Violenta reacción del ejército

En cada una de estas acciones, la reacción del ejército es extremadamente violenta: aldeas enteras son devastadas, arrasadas e incendiadas, con el consiguiente aumento del sufrimiento y de las víctimas entre la población civil y del número de desplazados internos. Se bombardean y destruyen negocios, edificios y propiedades de civiles sospechosos de haber ayudado o apoyado de algún modo a las Fuerzas de Defensa del Pueblo.

Guerra civil generalizada

Con el paso de los meses, el conflicto se ha convertido en una guerra civil generalizada, con un enfrentamiento asimétrico y una gran disparidad de fuerzas sobre el terreno: por un lado, uno de los ejércitos mejor entrenados y equipados de Asia, con más de 400.000 hombres, con importantes medios y suministros militares (asegurados por Rusia, China y naciones europeas).

Por otro lado, el movimiento de jóvenes birmanos, coagulados en las FDP, que se procuran fusiles o pistolas en el mercado negro (incluso de los propios militares birmanos) o en los canales ya activados por los ejércitos minoritarios, y que hoy, según las estimaciones, constituirían un frente de unos 80.000 resistentes.

Y si la fuente más citada sobre los efectos del conflicto, la "Assistance Association for Political Prisoners", informa, hasta el 9 de febrero de 2023, un recuento de 2.981 víctimas civiles, según el centro de investigación estadounidense ACLED (Armed Conflict Location & Event Data Project), desde que comenzó el golpe, el número de muertos civiles (contados con nombre y apellidos gracias a los informes de fuentes sobre el terreno) supera los 30.000. En el actual conflicto, no hay salida ni atisbo de negociación a la vista, ya que los jóvenes birmanos – una generación que conoce y practica la democracia desde 2015 – no quieren someterse a la dictadura militar que ya ha dirigido el país durante muchos años.

Comunidades católicas birmanas

Las comunidades católicas birmanas se encuentran en este escenario, optando por servir a los pobres, los que sufren, los desplazados, que no han dejado de aumentar en los dos últimos años debido a los combates y la destrucción infligida por los militares. Lugares como iglesias o escuelas, clínicas o centros de salud católicos se han convertido en lugares de acogida de refugiados e indigentes. Sin embargo, la sospecha de que esos lugares puedan contener o apoyar a resistentes basta para convertirlos en objetivo de los bombardeos.

### ACCIÓN REQUERIDA 1:
Responde estas preguntas sobre el texto acerca de la guerra civil birmana:
(a) ¿Con cuántos hombres cuenta el ejército?
(b) ¿De cuántos resistentes constaría hoy el frente de las FDP, según las estimaciones?
(c) ¿Qué lugares católicos se han convertido en lugares de acogida de refugiados e indigentes?
### ACCIÓN REQUERIDA 2:
Escribe, por favor, la continuación del texto sobre la guerra civil birmana a partir de su última oración.

### DATOS DISPONIBLES:

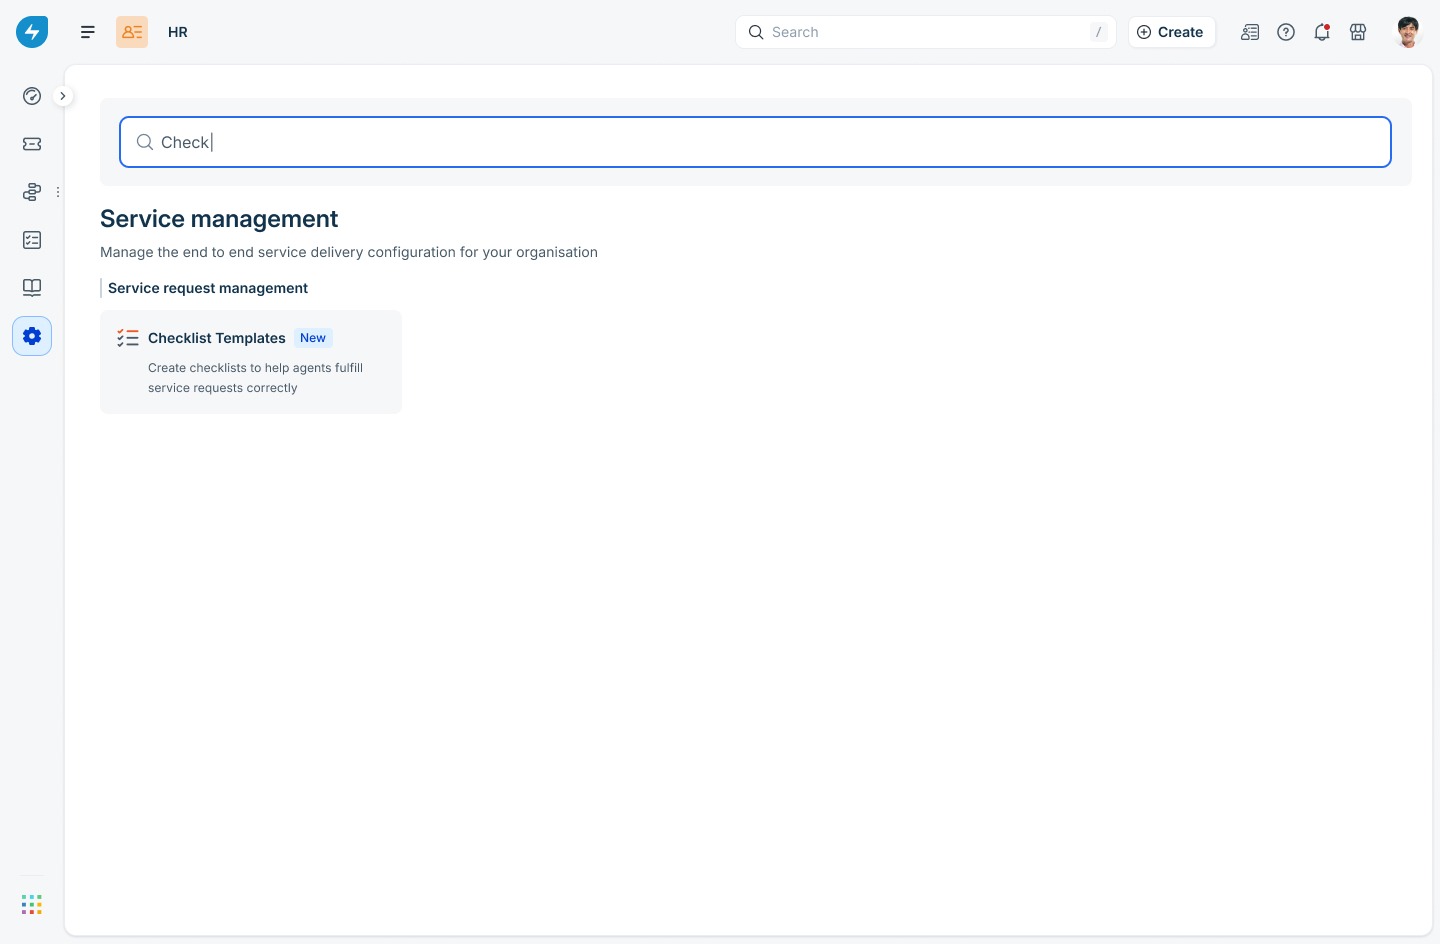Open the dashboard gauge icon in sidebar
Screen dimensions: 1440x944
pyautogui.click(x=32, y=96)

### RESPUESTA FINAL 1:
(a) Con más de 400.000 hombres.
(b) De unos 80.000 resistentes.
(c) Iglesias, escuelas, clínicas y centros de salud católicos.

### RESPUESTA FINAL 2:
Esta es la razón por la que numerosas iglesias han sido alcanzadas en varias diócesis (la última, la iglesia católica de Nuestra Señora de Lourdes en el pueblo de Tiphul, en la diócesis de Hakha, a finales de abril), por la que en la archidiócesis de Mandalay 20 de las 42 parroquias están dañadas o cerradas. Ni siquiera se permite el servicio humanitario: según ha sabido la Agencia Fides, el ejército asaltó tres pequeñas clínicas católicas que acogían a mujeres embarazadas y trataban a civiles heridos, devastándolas, llevándose el material médico, quemándolas con el pretexto de que "trataban a miembros del FDP".

En Mandalay, la gente vive desde hace dos años con una electricidad intermitente, sin agua, sin escuela y con el sector público reducido a la mínima expresión. La Iglesia local gestiona cuatro grandes campamentos de desplazados, entre católicos y familias de otras religiones. Ante el inmenso y prolongado sufrimiento, los 62 sacerdotes de la diócesis intentan llevar consuelo simplemente permaneciendo cerca de la gente, incluso en lugares incómodos como arrozales y bosques donde los refugiados buscan refugio de la violencia.

En la situación actual, dicen, no hay una salida concreta al conflicto. “Nuestra esperanza no muere, ni siquiera en tiempos de oscuridad, tristeza y dolor, sólo porque está fundada en Dios. Estamos cansados de los combates y de la violencia generalizada, pero seguimos adelante con confianza en Dios, que no nos abandona. La nación está postrada, de rodillas a causa de la crisis. Nosotros también nos arrodillamos, invocando de todo corazón la paz y la salvación de Dios”.